With its normal-guy-caught-up-in-an-underworld mess plot, The World Is Yours invites obvious comparisons to Guy Ritchie classics like Snatch and Lock Stock And Two Smoking Barrels, but I think it might be better. French filmmaker Romain Gavras directs the story of Francois (Karim Leklou), a Moroccan-French drug dealer who has essentially been born to a life of crime thanks to his overbearing, Machiavellian con artist Mom, played by Isabelle Adjani, a hilarious criminal take on the immigrant helicopter mom.
Francois’ big dream is to eventually go straight and become the exclusive Mr. Freeze popsicle distributor to Morocco, but he discovers that his mom has gambled away his seed capital, and worse, his boss in the drug game has gone to jail, leaving him stuck working under an unhinged psychopath who calls himself Putin alongside two charmingly moronic sidekicks who seem like they’ve been raised by Instagram rappers. His main allies are a duplicitous love interest and his pseudo stepdad played by Vincent Cassel, who is slowly becoming obsessed with the Illuminati. It’s probably Cassel’s best role, his baggy buggy eyes, so intense in roles in Black Swan and Eastern Promises, used here to convey bovine credulity, to hilarious effect.

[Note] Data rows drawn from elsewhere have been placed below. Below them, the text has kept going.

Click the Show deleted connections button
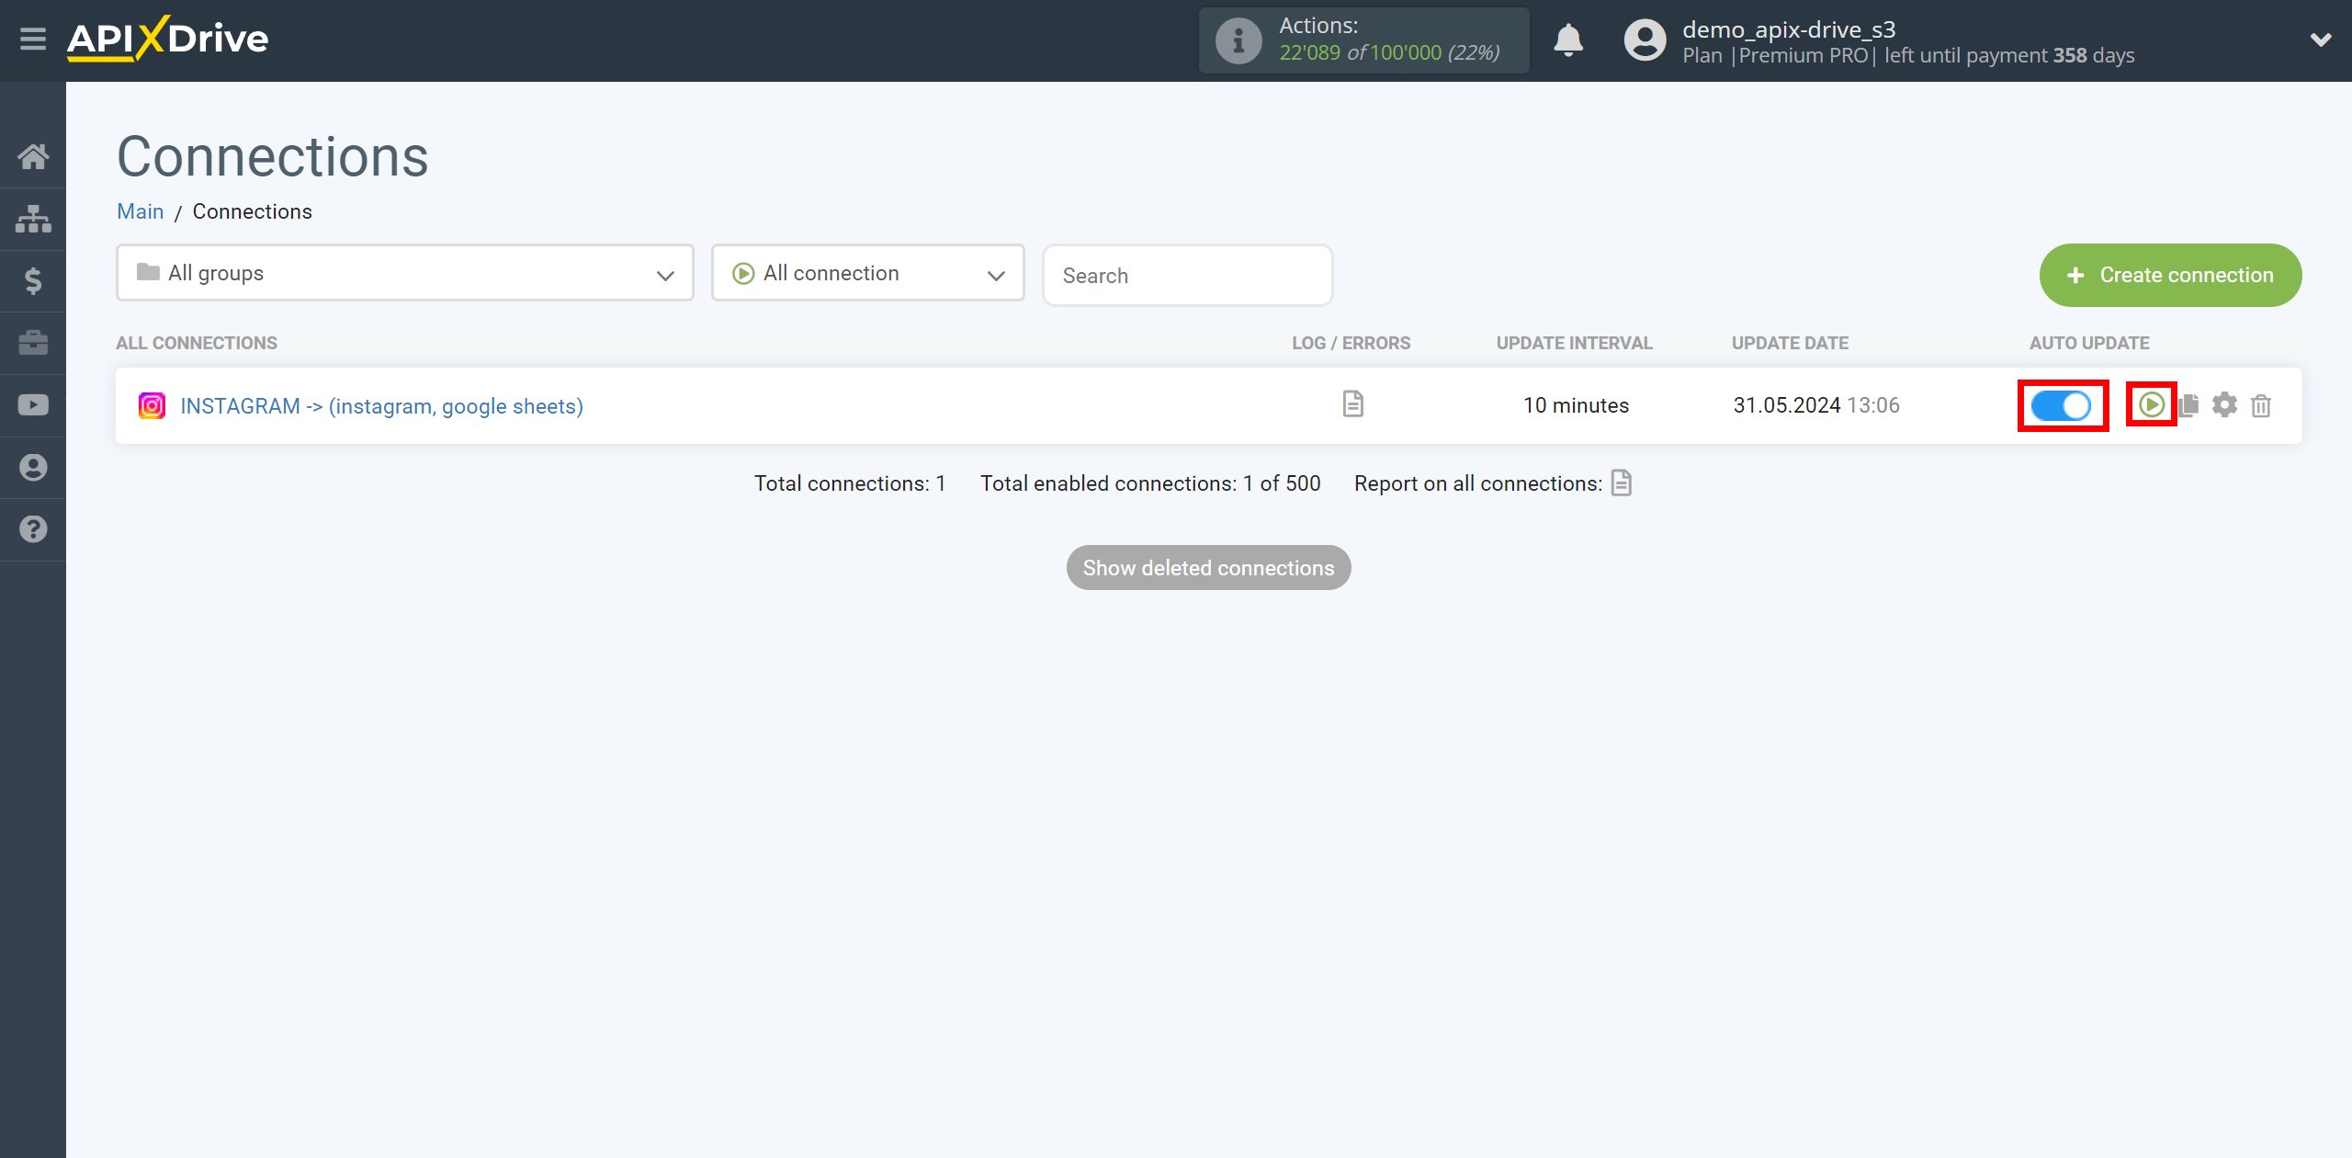2352x1158 pixels. click(1207, 567)
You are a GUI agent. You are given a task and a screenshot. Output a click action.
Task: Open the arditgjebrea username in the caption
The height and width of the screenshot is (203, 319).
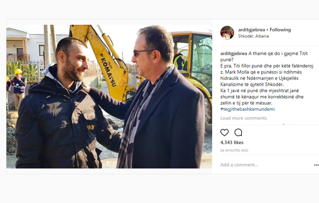[x=234, y=53]
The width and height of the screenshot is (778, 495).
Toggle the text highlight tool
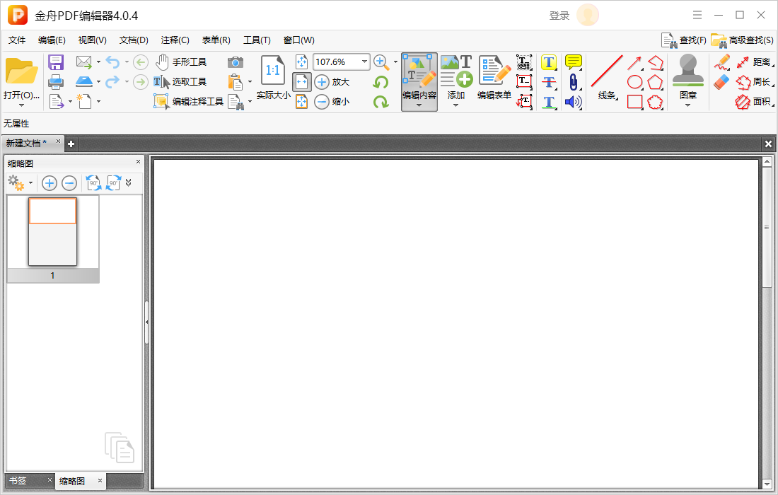pos(549,62)
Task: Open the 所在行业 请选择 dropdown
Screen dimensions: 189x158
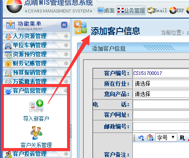Action: (161, 84)
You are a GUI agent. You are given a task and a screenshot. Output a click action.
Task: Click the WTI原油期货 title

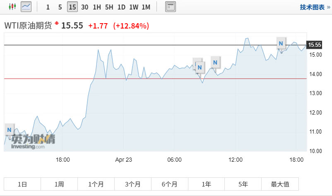click(x=28, y=26)
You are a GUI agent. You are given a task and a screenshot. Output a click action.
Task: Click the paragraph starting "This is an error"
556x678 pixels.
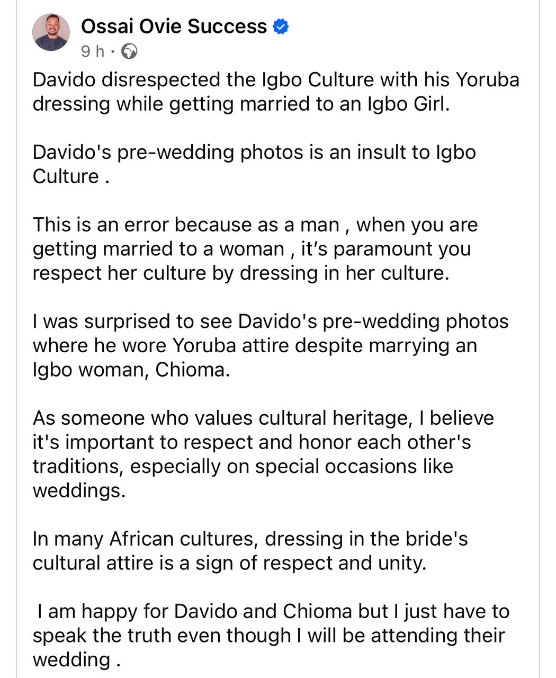click(254, 249)
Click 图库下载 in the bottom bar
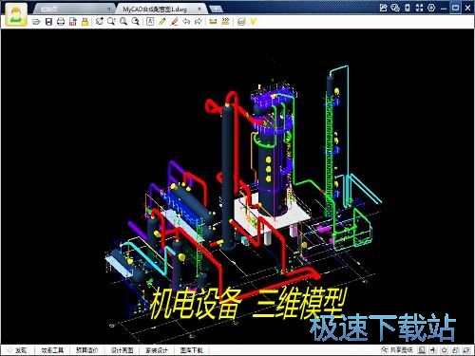Screen dimensions: 475x356 point(191,350)
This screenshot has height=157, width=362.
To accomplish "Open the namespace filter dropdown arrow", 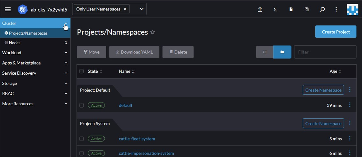I will (141, 9).
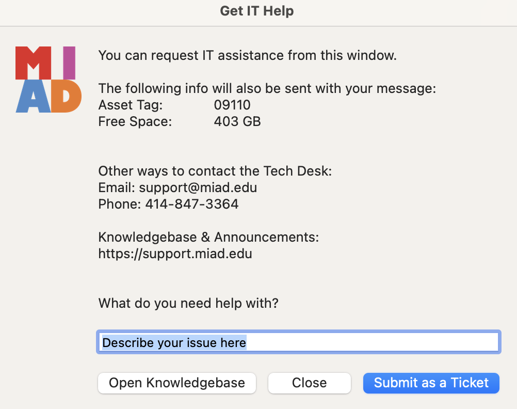Click the blue A in the logo
This screenshot has height=409, width=517.
point(34,96)
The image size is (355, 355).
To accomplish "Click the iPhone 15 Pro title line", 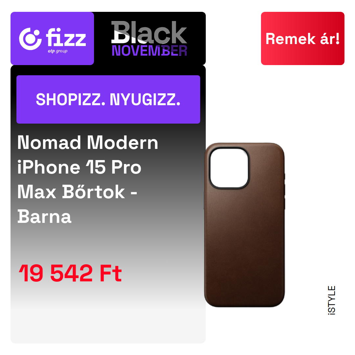I will point(79,167).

The World Is Yours is as funny and visual dazzling as Ritchie’s movies (the exotic European resort landscapes more reminiscent of The Man From UNCLE than Lock Stock or Snatch), but also less gimmicky, and with better acting. Gavras affords his characters, even the clownish ones, more humanity than Ritchie has at times. There’s also an element of social commentary, depicting an apolitical North African trying to navigate his life’s path through an increasingly multicultural Europe during a migrant crisis. It’s not an incisive critique, just some canny observations about how things actually are. Oh, and a healthy dose of British bashing, especially in the scenes where Francois goes to meet a Scottish drug lord (a wonderfully charming Sam Spruell) in a Spanish resort town that’s overrun with obnoxious, sunburnt, noisy, tribal tattooed Brits. We in the Anglo world love to poke fun at the French, but this painfully accurate critique scalds even worse going the other way.
Some movies provoke and challenge, others are just fun as hell. The World Is Yours is firmly among the latter, feeling “Hollywood” in all the best ways, though it’s also sneaky smart. If you have any friends that hate arthouse movies and refuse to read subtitles, this is the movie to convert them.